Entre as principais divergências estão o destino do estoque iraniano de urânio altamente enriquecido, o programa doméstico de enriquecimento e a navegação pelo Estreito de Hormuz, que Teerã efetivamente fechou.

Mais cedo nesta semana, a fonte disse que também havia discussões sobre um possível desbloqueio de ativos iranianos.

Após reuniões em Teerã na sexta-feira e neste sábado, o chefe militar do Paquistão, marechal de campo Asim Munir, deixou a capital iraniana rumo a Islamabad no fim da tarde no horário local. As Forças Armadas paquistanesas disseram que a visita foi “altamente produtiva” e que as conversas “contribuíram significativamente para o processo de mediação”.

“As intensas negociações das últimas 24 horas resultaram em avanços encorajadores rumo a um entendimento final”, afirmou o Exército em comunicado.

Baghaei disse que prazos de 30 e 60 dias foram incluídos no texto do memorando, mas que ele ainda não foi finalizado.

“Na última semana, os pontos de vista ficaram mais próximos”, afirmou. “Precisamos esperar para ver o que acontecerá nos próximos três ou quatro dias.”

Baghaei também disse que qualquer mecanismo relacionado ao Estreito de Hormuz deve ser acordado entre Irã, Omã e os países que fazem fronteira com a via marítima, e que os Estados Unidos “não têm nada a ver” com isso.
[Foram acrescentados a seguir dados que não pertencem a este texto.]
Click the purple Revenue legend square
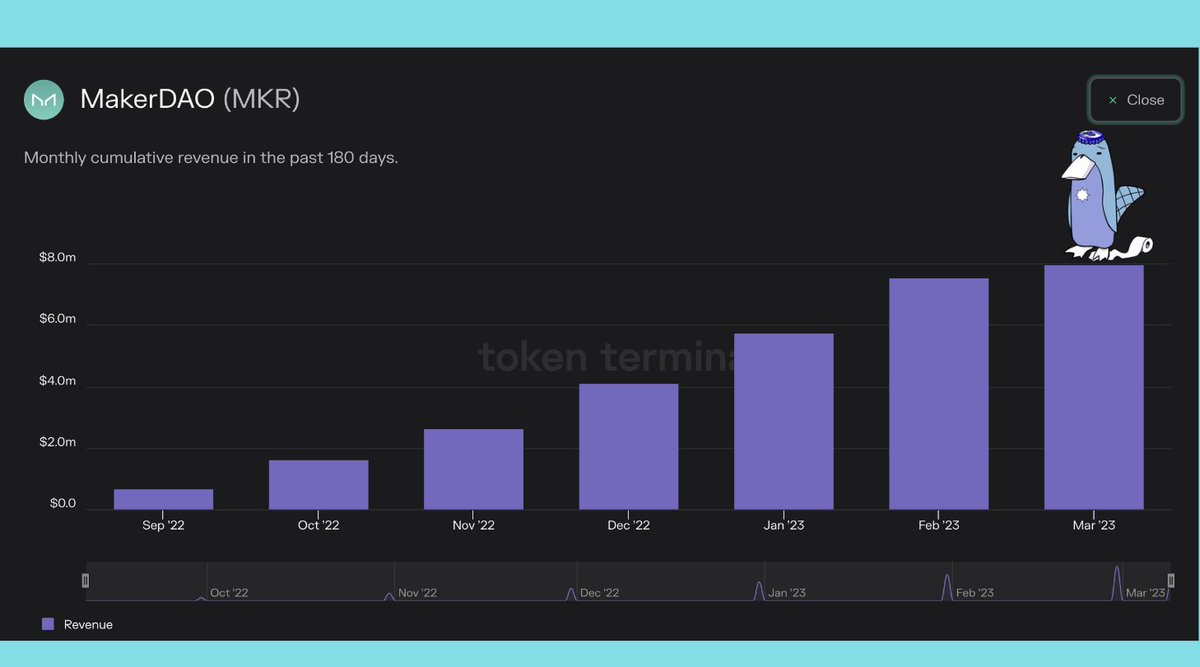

O principal negociador iraniano, Mohammad Bagher Ghalibaf, adotou um tom desafiador após as conversas com Munir, alertando que o Irã “não recuará dos direitos de nossa nação e de nosso país — especialmente ao lidar com uma parte que nunca demonstrou sinceridade e na qual não existe confiança”.

“Nossas Forças Armadas se reconstruíram durante o cessar-fogo de tal forma que, se Trump cometer o erro de reiniciar a guerra, isso certamente será mais devastador e amargo para os Estados Unidos do que no primeiro dia da guerra”, acrescentou Ghalibaf, segundo a emissora estatal iraniana.

Um integrante da Comissão de Segurança Nacional e Política Externa do Irã, Fada Hussain Maleki, afirmou em entrevista à agência semioficial ISNA que “parece que estamos nos aproximando de um acordo final, mas ainda existem desafios”, acrescentando que novas conversas ocorreriam neste sábado.